Reverse-Cinderella novel set in LONDON
Talking Location with author Frank Kusy – India
6th November 2016
#TalkingLocationWith…. author Frank Kusy, who has been going to India for many years and recounts his many adventures in his books.
Half a lifetime ago, a wonderful man (and my Buddhist mentor) called Dick Causton set me on the path to India. ‘So you want to see where this great religion began?’ he asked, raising his arms as if to encompass the world. ‘Well, go out there and be like a sponge. Soak it all up. Then, when you get back, squeeze it all out. Produce something remarkable!’
India was fun. It took me two or three trips to really pick up on that, but as I did so, I found that the childlike quality of the country – the simple curiosity, the warm-hearted openness, the sheer craziness of it – struck a chord in me. Six weeks into my first trip, around February of 1985, I had forgotten that I had ever worn a suit to work. By the time I returned in April, I had vowed never to work again. Somehow, I determined, I would be going back to India on a regular basis – and that was when I started to write.
Dick had said I should squeeze out the sponge of my travels, then produce something of value with whatever came out. I decided to use my experiences to write a book about the real India, a serious accounting of its poverty, politics, and religion. But the real India was far more surreal than serious. It was like a giant playground wherein everything—people, traffic, and livestock—bounced off each other at random.
I had attempted to put pen to paper before, but I’d never got past the first three chapters. I’d simply lacked the incentive to go any further. Now I had all the incentive in the world. It was either getting paid to write about India or return to the drudgery of running an old people’s home in Clapham, South London.
So, discarding the idea of writing a ‘serious’ book, I decided instead to type up the diary of my first trip through India along with a colourful character called Kevin. When I’d finished I packaged it up, then sent it off to forty-two publishers and agents. Then I hopped on a plane to Japan, spending every penny I had, and prayed to the main Buddhist temple there that my gamble would succeed.

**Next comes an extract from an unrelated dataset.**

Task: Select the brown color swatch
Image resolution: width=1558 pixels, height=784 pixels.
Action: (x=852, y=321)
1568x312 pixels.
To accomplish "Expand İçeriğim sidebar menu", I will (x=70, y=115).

I returned to London with the worst case of flu I’d ever had. On the positive side, the phones started ringing. The first call was from a minor publisher who wanted my book Kevin and I in India. The second was from a bigger publisher who wanted me to write a travel guide to the whole of India. It was a dream come true. The money they offered wasn’t much—£2500 advance and 7.5% of royalties on sales—but all my flights were paid for, and they threw in lots of free hotels. Suddenly I was doing what I’d always wanted to do: travel and write. My life, which had been on hold until this moment, finally began to move forward.
Most of my research was done on a cheap Sony Walkman, into which I burbled for 66 days my first ‘tour’ as a travel writer. In those 66 days I travelled – by train, plane, and speed-crazed bus and rickshaw – the entire length and breadth of the Indian sub-continent, from the hill stations of the deep south to the Taj Mahal in the north, from the Goan beaches of the west to the Sacred Ganges and the Bodhi Tree in the east. It was a breakneck tour – described in my latest book Dial and Talk Foreign at Once – and one which I would not care to repeat!

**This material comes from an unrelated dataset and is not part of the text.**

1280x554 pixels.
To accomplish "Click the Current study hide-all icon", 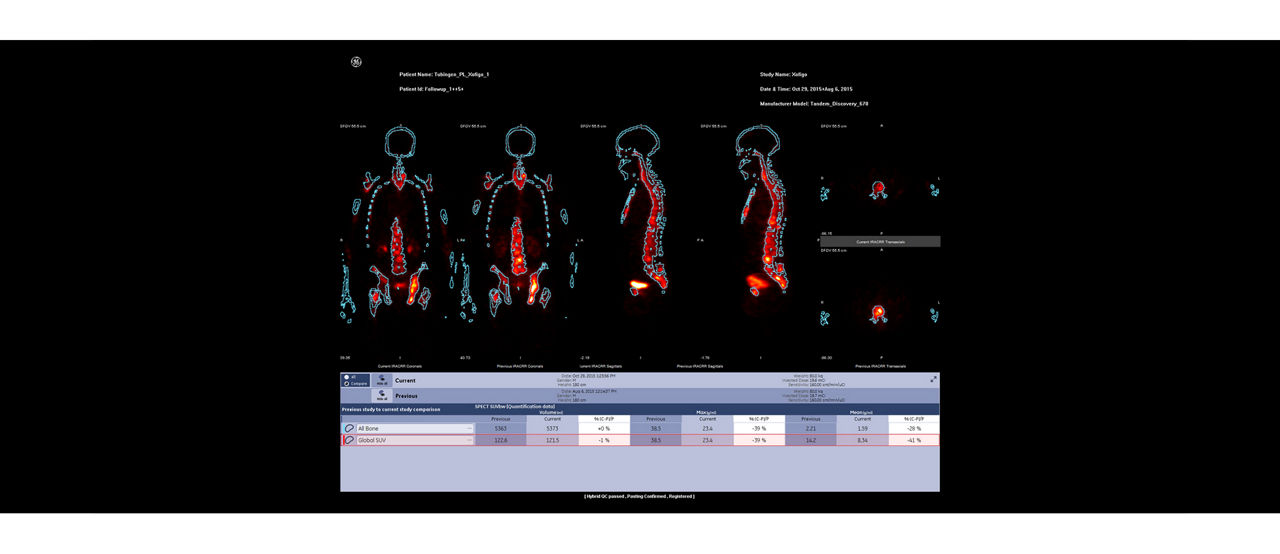I will [381, 380].
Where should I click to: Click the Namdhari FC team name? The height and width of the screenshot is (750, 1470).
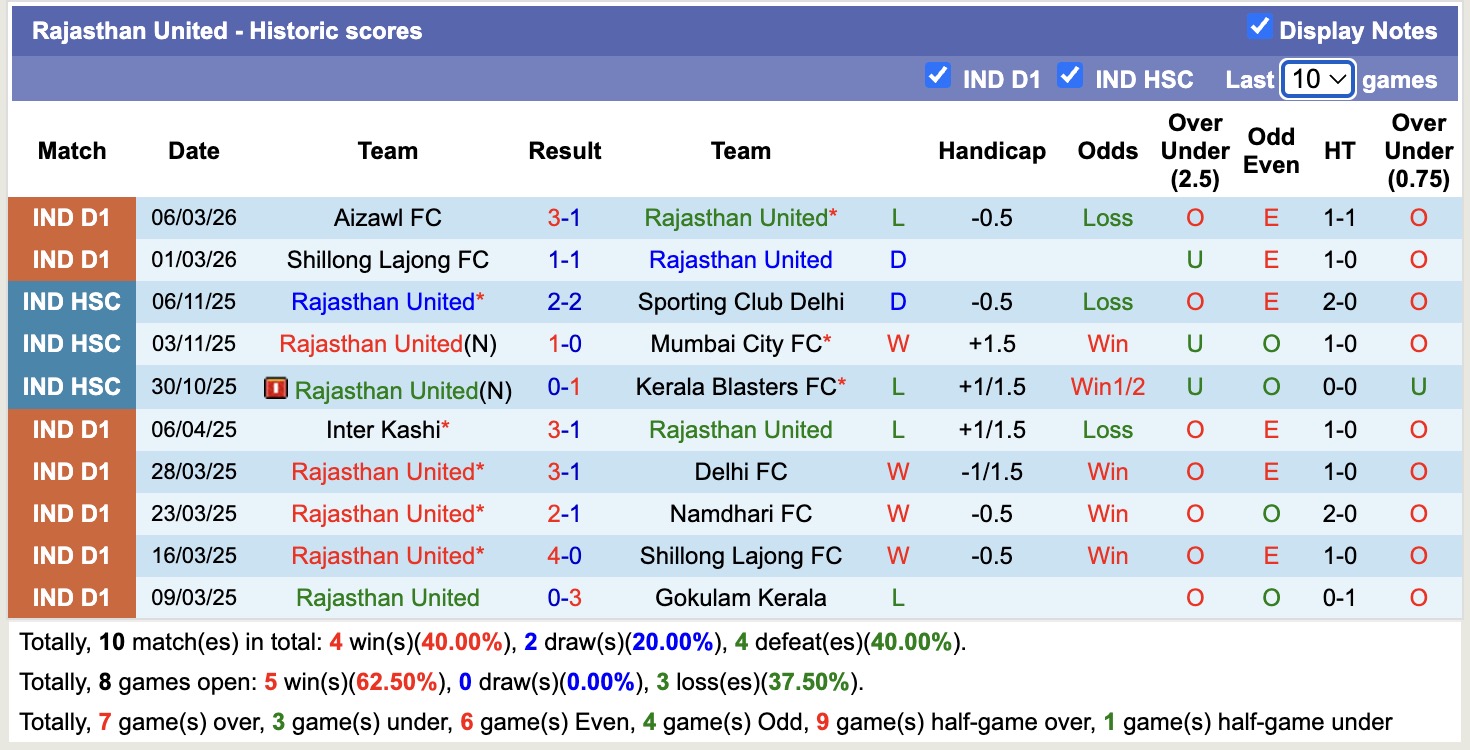[740, 513]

One of the questions I get asked a lot is: ‘Has India changed in the last 30 years?’ Well, India has not changed much, especially at backpacker level. You can still enjoy a thrilling toboggan ride down a 2000ft mountainside in Gulmarg (Kashmir), you can still do a romantic Full Moon camel ride into the Great Thar Desert from Pushkar in Rajasthan, and you can still revel in the hustle and bustle of the Aladdin’s Cave that is Main Bazar’s Monday Market in Delhi’s Paharganj district.
Then there’s the food. After doing business in India for 20 years (described in my Rupee Millionaires), my first port of call is still the rooftop Metropolis restaurant in Paharganj, which serves up a chicken biriani to die for, washed down by a Kingfisher beer (‘most thrilling chilled’). Though I do try to go vegetarian for the most part – India is the place to go vegetarian – and dine out on Chowpatty beach, when I’m in Mumbai, on delicious snacks like bhel puri (spicy mix of puffed rice, peanuts, onions, potatoes and chutneys) and chaat (fruit and veg tossed in a banana leaf). My wife and I’s favourite dish of all, however, is the lentil-based dhal makhani, best sampled at the Imperial Hotel in Delhi or (much cheaper) at Niro’s restaurant in Jaipur. This dish, accompanied with a yummy aloo pyaz (potato-onion flour cake) or a mouth-watering Butter Chicken, will stay in your mind as long as the memory of the nearby Taj Mahal.